Listening to him rave about this beautiful person inspires. Carolyn beat doctor’s predictions by six years. It is easy to see why his circle is small. Before and aftershocks left him with even fewer family members to turn to.

Never ending obstacles

Earlier that year his paternal grandfather, Jimmy Bailey, 77, passed away. Pierre was close with his grandfather despite having little relationship with his father. He hasn’t spoken to his father since the funeral.

The day after Carolyn’s death, Pierre’s cousin and God-brother, Donnell Easterling, 27, died in a car accident as he rushed home from Wisconsin to be with the family. Pierre sketched the initials of Carolyn and Donnell on his purple and white Nike game sneakers.

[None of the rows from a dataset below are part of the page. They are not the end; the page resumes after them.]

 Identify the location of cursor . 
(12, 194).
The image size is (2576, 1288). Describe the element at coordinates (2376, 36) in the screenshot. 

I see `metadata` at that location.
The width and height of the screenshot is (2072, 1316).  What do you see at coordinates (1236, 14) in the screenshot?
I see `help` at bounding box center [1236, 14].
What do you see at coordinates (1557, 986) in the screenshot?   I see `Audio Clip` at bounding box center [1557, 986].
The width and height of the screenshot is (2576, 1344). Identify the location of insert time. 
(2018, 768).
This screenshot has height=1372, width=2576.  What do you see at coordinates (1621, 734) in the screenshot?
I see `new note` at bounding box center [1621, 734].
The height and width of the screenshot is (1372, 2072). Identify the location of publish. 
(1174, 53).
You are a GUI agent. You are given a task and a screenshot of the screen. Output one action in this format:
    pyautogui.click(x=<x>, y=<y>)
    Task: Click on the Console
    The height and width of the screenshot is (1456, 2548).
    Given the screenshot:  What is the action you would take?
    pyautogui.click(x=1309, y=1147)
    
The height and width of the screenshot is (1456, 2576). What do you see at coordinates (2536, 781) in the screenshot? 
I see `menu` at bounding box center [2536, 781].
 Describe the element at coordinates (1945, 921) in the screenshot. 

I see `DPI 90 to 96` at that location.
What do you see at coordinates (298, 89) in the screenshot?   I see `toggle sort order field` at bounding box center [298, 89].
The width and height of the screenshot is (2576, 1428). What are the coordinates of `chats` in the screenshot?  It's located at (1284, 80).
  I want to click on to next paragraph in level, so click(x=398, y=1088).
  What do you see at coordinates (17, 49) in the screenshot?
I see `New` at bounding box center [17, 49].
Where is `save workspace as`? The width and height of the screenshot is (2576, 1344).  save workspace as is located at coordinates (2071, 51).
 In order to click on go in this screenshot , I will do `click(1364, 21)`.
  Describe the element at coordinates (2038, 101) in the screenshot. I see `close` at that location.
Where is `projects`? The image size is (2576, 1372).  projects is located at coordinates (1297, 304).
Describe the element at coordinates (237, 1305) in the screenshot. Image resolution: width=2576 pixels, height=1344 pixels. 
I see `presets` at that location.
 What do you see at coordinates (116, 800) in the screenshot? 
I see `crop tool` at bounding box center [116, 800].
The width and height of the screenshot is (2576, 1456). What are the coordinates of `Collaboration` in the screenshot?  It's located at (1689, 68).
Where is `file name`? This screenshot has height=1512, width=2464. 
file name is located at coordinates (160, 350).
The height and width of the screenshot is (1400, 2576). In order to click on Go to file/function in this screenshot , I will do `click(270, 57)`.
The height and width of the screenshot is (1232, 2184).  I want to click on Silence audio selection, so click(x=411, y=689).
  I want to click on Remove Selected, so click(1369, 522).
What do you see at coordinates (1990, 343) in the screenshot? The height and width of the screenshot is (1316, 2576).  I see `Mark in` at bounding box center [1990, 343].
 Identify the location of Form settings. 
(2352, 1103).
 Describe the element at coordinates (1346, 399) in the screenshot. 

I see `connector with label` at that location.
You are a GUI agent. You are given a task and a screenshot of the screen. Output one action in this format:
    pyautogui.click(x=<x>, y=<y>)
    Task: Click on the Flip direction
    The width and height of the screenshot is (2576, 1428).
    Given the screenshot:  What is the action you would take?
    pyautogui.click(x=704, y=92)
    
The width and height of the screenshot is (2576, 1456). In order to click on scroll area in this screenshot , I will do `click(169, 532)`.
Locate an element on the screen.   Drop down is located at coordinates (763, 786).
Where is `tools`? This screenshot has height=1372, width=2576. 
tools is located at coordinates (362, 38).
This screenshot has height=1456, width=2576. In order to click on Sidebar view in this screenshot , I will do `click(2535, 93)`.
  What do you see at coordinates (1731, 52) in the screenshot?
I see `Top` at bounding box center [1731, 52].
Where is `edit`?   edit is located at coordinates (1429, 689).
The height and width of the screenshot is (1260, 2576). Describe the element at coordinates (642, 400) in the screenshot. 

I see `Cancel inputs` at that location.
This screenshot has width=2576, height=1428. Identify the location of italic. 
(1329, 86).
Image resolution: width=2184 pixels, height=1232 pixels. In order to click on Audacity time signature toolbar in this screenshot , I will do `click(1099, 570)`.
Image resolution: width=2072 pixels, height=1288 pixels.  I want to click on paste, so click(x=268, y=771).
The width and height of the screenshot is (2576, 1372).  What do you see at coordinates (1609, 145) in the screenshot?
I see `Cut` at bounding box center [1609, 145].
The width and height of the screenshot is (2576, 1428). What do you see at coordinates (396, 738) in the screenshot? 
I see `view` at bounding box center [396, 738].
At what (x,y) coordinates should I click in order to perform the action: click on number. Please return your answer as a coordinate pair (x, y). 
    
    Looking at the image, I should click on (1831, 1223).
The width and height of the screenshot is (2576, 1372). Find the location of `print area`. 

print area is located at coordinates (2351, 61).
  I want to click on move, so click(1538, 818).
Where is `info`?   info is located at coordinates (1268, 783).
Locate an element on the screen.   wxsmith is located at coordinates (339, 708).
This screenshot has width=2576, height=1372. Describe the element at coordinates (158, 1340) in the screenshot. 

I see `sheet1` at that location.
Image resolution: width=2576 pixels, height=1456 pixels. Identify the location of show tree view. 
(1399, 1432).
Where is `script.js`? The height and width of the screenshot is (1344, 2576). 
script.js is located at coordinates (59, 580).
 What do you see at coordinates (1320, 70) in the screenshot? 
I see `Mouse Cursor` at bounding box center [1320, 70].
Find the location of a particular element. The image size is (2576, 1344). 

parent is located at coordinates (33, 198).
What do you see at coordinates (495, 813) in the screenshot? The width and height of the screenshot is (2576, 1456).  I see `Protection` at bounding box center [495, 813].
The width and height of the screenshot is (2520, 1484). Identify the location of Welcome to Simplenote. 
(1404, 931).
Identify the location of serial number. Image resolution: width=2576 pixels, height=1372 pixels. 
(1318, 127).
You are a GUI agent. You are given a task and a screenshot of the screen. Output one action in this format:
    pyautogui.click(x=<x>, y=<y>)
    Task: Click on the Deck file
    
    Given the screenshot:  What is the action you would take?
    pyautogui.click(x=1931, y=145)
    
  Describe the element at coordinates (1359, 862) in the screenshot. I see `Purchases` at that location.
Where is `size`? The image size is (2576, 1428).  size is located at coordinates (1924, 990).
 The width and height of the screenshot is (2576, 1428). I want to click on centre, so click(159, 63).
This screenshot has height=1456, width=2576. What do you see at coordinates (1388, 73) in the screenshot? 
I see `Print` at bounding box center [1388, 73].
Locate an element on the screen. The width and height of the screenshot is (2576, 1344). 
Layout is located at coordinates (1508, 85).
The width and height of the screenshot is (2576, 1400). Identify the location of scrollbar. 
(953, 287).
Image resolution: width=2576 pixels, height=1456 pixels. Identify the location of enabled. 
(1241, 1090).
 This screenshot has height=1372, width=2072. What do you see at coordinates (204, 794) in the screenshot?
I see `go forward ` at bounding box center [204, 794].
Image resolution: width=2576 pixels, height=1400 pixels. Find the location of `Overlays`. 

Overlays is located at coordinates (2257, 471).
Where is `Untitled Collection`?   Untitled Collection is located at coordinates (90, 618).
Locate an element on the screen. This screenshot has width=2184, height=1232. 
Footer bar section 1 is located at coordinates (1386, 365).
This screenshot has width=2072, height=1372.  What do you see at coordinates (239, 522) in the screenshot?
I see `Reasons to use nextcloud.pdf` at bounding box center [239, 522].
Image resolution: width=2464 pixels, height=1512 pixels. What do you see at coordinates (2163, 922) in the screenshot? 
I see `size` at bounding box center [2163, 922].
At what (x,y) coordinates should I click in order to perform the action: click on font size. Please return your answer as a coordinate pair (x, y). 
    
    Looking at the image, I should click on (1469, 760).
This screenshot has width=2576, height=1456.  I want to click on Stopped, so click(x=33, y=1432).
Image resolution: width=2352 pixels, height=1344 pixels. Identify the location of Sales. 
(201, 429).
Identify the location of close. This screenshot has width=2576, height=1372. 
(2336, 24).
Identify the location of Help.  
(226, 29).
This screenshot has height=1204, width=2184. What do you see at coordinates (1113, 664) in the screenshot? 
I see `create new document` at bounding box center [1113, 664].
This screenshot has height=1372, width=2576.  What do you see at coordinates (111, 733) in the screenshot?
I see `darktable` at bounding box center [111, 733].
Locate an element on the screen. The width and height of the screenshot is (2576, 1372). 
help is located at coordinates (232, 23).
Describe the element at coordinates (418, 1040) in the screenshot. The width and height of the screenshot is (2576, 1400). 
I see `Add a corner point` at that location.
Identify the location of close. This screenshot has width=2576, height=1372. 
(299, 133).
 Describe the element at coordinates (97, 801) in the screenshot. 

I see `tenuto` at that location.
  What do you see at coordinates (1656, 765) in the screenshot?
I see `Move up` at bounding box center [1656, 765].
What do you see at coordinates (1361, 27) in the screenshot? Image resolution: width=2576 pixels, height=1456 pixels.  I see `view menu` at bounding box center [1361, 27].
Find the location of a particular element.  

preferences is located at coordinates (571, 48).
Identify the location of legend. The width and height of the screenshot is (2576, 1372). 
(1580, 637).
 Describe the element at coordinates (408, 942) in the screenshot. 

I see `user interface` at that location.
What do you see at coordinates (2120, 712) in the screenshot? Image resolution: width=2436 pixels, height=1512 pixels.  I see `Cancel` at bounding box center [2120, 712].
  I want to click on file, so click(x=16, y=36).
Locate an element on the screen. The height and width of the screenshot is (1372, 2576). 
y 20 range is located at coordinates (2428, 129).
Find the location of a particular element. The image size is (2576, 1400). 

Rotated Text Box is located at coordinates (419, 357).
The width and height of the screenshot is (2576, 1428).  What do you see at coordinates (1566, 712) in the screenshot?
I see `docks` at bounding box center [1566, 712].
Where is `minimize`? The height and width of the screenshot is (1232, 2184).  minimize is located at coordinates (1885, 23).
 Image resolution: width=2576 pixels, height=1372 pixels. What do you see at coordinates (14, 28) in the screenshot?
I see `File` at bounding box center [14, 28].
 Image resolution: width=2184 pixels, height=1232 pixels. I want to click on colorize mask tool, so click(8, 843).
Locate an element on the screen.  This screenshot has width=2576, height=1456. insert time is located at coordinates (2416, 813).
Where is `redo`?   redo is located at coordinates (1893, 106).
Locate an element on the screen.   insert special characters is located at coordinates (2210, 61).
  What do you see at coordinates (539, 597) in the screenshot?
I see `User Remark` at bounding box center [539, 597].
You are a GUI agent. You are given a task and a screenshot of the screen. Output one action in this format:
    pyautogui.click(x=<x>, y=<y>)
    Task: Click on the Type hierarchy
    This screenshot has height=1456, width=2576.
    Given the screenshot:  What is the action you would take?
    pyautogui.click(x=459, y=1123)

Rashonda, and best friend and teammate Juwann James were closest to Pierre at the time. Pierre and Juwann (’09) were inseperable during their three years together. All of his teammates and coaches rallied to his side, offering support, as Pierre contemplated not playing basketball that season. Women’s basketball coach Kenny Brooks also played a key role in offering support. A former JMU player himself, Brooks had been, like Pierre, a skinny guard. The two began referring to each other as “twin” when Pierre was a freshman.

With encouragement from Brooks and others, Pierre went on to play that season, but more members of the circle would be leaving after another disappointing campaign for the Dukes. Fourth-year coach Dean Keener resigned amid pressure, finishing 35-81 in his tenure and extending the losing ways to eight straight years. Pierre took this hard; Keener had earned his mother’s trust. She hadn’t let her son move across the country on a whim.

Carolyn was a “wonderful lady,” Keener said in 2007. “One of those people that you would say, ‘If you had a problem with her, then you had a problem.’ She always had a smile on her face.”

Yet again, Pierre was tested. Like his mom, he’s tough. He deals.